Briefly we can that there is a positive increase in the revenue from 1st to 5th week for the Call and (Email + Call) sales methods, with a decline on week 6. While for the Email sales method we can see the negative revenue trend on a weekly basis, from week 1 to 6.

4. Relationship of Customer Tenure and the Total Revenue Generated.

sales_clean %>% 
  # select(years_as_customer, week, revenue) %>% 
  group_by(years_as_customer) %>% 
  mutate(Total_R=sum(revenue)) %>% 
  ggplot(
    aes(x=years_as_customer, y= Total_R, col=week)
  ) +
  geom_line() +
  ggtitle("Customer Tenure  And The Total Revenue Generated") +
  theme(legend.position = " ",
        plot.title = element_text(hjust = 0.5, face = "bold"))

The plot demonstrates the correlation between weekly revenue generated after product launch and customer tenure. The declining trend indicates that the majority of revenue comes from new customers who have been existing a period of 0 to 10 years.

5. Based on the data, which method would you recommend we continue to use?

sales_clean %>% 
  ggplot(aes(x=week, y=revenue, colour = sales_method))+
  geom_line() 

The Business Metrics

Based on the analysis, I recommend discontinuing the Calls method and focusing only on the Email and Email + Call sales method. This is due to the higher sales and revenue generated by these approaches, as well as the shorter average time required per sale compared to calls approach which is (30 minutes). However, the Calls approach can still be used on condition the customer doesn’t have an email address.

The Recommendations

Based on the analysis conducted using the provided data, the following recommendations are proposed:

  • Monitor key metrics to track any changes in the sales approach.

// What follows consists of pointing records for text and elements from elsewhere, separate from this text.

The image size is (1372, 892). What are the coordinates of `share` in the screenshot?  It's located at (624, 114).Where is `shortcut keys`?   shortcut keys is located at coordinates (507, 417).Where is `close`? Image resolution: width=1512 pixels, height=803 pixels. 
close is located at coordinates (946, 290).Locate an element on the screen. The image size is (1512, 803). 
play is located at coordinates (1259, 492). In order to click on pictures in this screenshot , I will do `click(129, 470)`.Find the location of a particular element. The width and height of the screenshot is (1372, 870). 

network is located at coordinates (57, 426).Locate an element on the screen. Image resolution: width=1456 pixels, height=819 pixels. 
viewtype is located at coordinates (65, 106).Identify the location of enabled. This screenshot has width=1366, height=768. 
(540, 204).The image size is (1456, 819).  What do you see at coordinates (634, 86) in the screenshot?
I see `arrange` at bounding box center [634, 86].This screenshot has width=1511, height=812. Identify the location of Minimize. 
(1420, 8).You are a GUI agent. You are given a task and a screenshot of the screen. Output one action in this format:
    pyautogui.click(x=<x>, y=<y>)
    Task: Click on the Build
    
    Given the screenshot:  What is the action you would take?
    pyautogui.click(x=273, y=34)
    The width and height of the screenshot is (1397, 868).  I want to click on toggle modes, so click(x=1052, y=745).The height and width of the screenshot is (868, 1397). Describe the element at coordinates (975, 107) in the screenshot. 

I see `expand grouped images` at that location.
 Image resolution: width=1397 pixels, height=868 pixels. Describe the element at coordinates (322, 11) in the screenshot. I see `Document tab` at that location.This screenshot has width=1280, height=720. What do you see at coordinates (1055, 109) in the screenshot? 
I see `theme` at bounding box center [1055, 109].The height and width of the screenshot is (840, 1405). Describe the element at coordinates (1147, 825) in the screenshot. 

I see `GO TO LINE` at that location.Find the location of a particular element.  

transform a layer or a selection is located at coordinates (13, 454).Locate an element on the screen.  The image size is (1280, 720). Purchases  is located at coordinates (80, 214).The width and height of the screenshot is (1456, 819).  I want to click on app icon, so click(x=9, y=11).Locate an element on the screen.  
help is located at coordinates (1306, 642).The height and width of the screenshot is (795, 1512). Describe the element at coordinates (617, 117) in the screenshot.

  • It is recommended to utilize the Email method frequently to inform customers about new products. Additionally, follow-up calls in the second and third week can be made to discuss their needs and how the new product will assist them.

  • It is advisable to minimize the usage of the Call method or eliminate it altogether. This approach consumes more time for sales and ultimately generates the lowest revenue, despite having a higher number of sales.

  • The sales team should prioritize the Email and Email + Call approaches. As demonstrated in analysis, the Email sales approach yields the highest revenue during the initial three weeks, although it declines as the week progresses. To enhance sales and generate more revenue, a follow-up call should be made in the second or third week.

  • To broaden the customer segment, focus on enhancing marketing strategies and improving the conversion rate based on website visits. As indicated in the correlation graph, the longer customer tenure corresponds to lower revenue. To address this, onboard new customers and establish customer retention initiatives to boost sales and revenue from both new and existing customers.

  • Ensure accurate data collection to facilitate comprehensive analysis, particularly for revenue, which contains numerous missing values.